Understanding the feedback
Document Review feedback is organized into clear categories. Here’s how to interpret and act on it:Structure feedback
What it tells you: How well your content flows, whether sections are balanced, and if the information architecture makes sense. Example feedback:- “The introduction is too long relative to the rest of the document”
- “Section 3 lacks a clear transition from Section 2”
- “Heading hierarchy skips from H2 to H4”
Clarity feedback
What it tells you: Whether your writing is easy to understand, if sentences are too complex, and where readers might get confused. Example feedback:- “This paragraph uses passive voice heavily, making it harder to follow”
- “Technical jargon in the first section may confuse non-expert readers”
- “Sentence length averages 35 words – consider breaking into shorter sentences”
Completeness feedback
What it tells you: Gaps in your content – missing context, unanswered questions, or areas that need more detail. Example feedback:- “The document mentions ‘the new process’ but never defines it”
- “Steps 2 and 3 assume prior knowledge not covered in the introduction”
- “No conclusion or next steps provided”
Quality feedback
What it tells you: Tone consistency, formatting issues, and opportunities to polish your content. Example feedback:- “Tone shifts from formal to casual between sections”
- “Bullet points are inconsistently formatted (some end with periods, others don’t)”

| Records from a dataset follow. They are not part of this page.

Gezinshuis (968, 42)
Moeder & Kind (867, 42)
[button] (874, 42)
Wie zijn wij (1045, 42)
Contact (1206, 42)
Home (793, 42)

- “This concept is explained twice – consider consolidating”
Credit usage
Document Review consumes AI credits based on the length and complexity of your document:| Document Length | Approx. Credit Cost (Fast) | Approx. Credit Cost (Max) |
|---|---|---|
| Short (< 500 words) | ~0.5 credits | ~1-2 credits |
| Medium (500-2000 words) | ~1-2 credits | ~3-5 credits |
| Long (2000-5000 words) | ~2-4 credits | ~6-10 credits |
| Very long (5000+ words) | ~5+ credits | ~12+ credits |
These are estimates based on typical documents. Actual usage depends on document structure, formatting complexity, and the model you choose. Check your credit balance in the Assistant menu.
Tips for better reviews
1. Prepare your document first Make sure your document is reasonably complete before running a review. The Assistant provides better feedback on finished drafts than on rough outlines. 2. Specify your audience In a follow-up prompt, tell the Assistant who the document is for:- “This is for a technical team familiar with the product”
- “The audience is non-technical stakeholders”

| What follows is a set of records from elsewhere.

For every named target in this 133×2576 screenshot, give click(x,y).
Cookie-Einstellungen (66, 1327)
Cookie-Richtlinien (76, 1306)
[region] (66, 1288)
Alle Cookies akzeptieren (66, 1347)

- “Written for new users who have never used Craft”
- “Which 3 issues should I fix first?”
- “What’s the most critical structural problem?”

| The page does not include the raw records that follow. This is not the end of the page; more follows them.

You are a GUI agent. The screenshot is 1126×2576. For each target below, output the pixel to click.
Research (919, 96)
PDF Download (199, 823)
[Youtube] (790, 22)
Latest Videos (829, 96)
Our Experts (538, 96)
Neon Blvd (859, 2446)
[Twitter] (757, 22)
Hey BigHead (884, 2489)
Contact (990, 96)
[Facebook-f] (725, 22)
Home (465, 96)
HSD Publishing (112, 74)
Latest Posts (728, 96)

- “Focus on clarity issues only”
- “Review this for tone consistency”
- “Check only for completeness and missing context”
- “Focus on whether the structure makes sense for a beginner audience”
- On-device: Not recommended for Document Review (limited context)
- Core: Quick structural checks on short documents
- Fast: Good balance for most reviews (500-2000 words)
- Max: Best for long, complex documents or when you need the most thorough feedback
Example: Before publishing a blog post
Sarah writes a blog post about using Collections in Craft. Before publishing, she wants to make sure it’s clear and complete.The Assistant analyzes the document and provides feedback:
- Structure: “Introduction is strong, but Section 2 is twice as long as Sections 3 and 4 combined. Consider breaking it into two parts.”
- Clarity: “Several technical terms (relations, properties, views) are used before being defined. Add a glossary or define on first use.”
- Completeness: “The post explains what Collections are but doesn’t cover when to use them vs. folders or tags.”
- Quality: “Tone is consistent. One redundant section at the end restates the intro – consider removing.”
Sarah makes adjustments based on the feedback: splits Section 2, adds definitions, includes a “When to use Collections” section, and removes redundancy.